GIVEN REQUEST ▸ Reproduce word for word the lines of the items below, from the line with "Given: Click the" up to and including the line with "Looking at the". Leave the pictures out of your answer.

DATASET ROWS ▸
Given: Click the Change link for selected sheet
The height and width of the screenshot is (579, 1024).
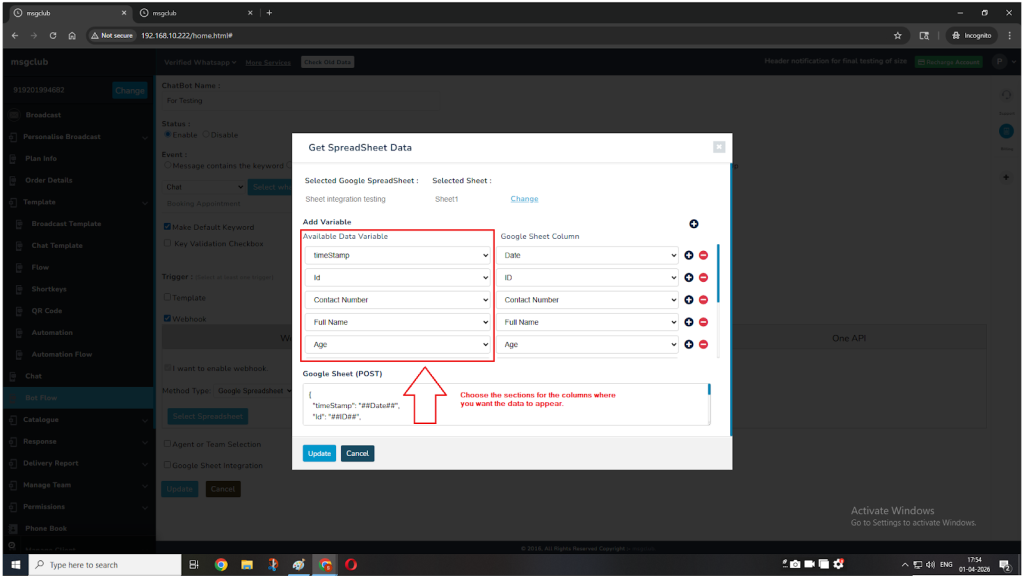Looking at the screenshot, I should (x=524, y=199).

---

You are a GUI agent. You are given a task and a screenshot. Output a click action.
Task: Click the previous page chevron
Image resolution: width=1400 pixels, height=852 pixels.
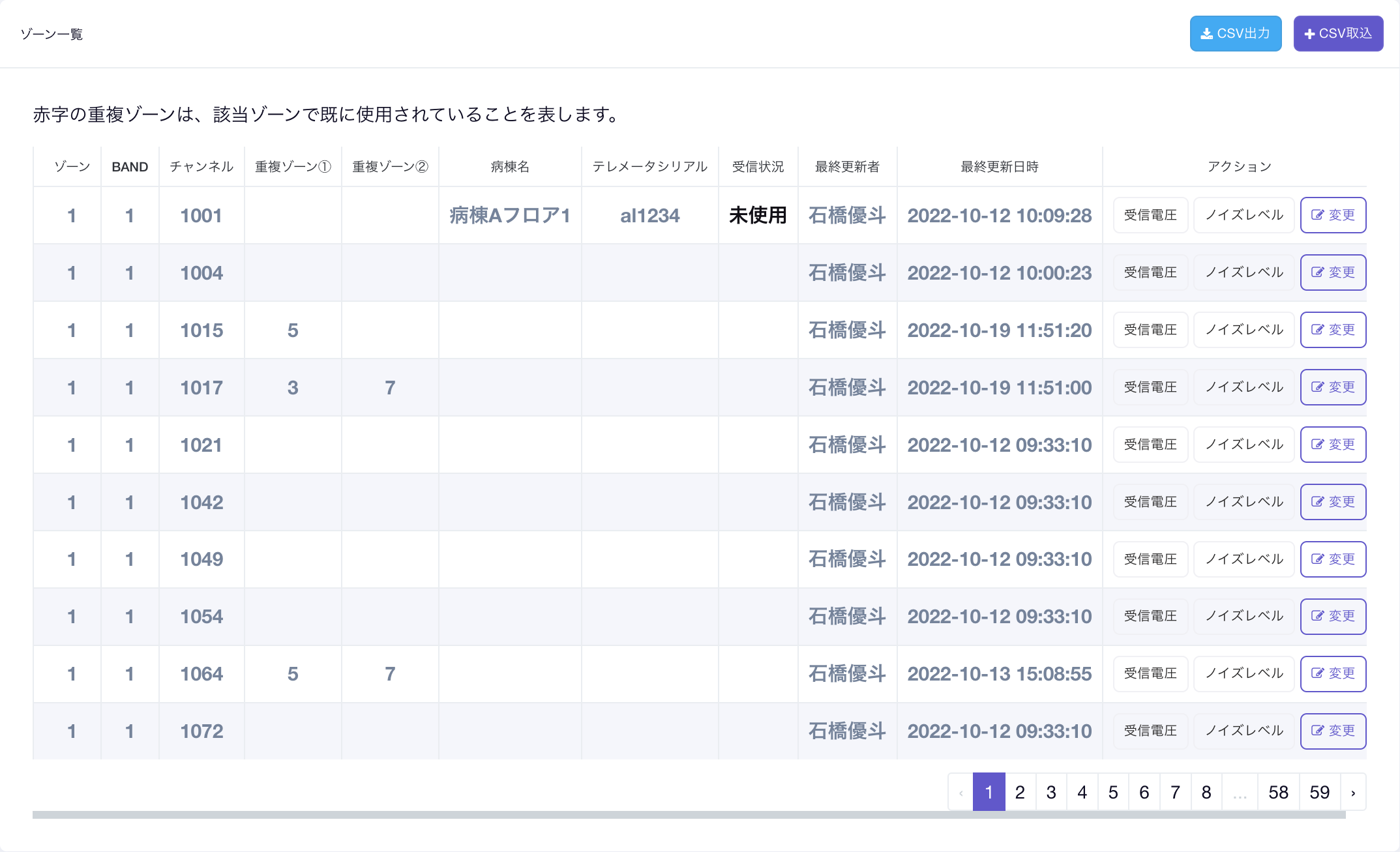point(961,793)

WORKED ANSWER ▸
Given: Click the Change link for selected sheet
The height and width of the screenshot is (579, 1024).
Looking at the screenshot, I should (x=524, y=199).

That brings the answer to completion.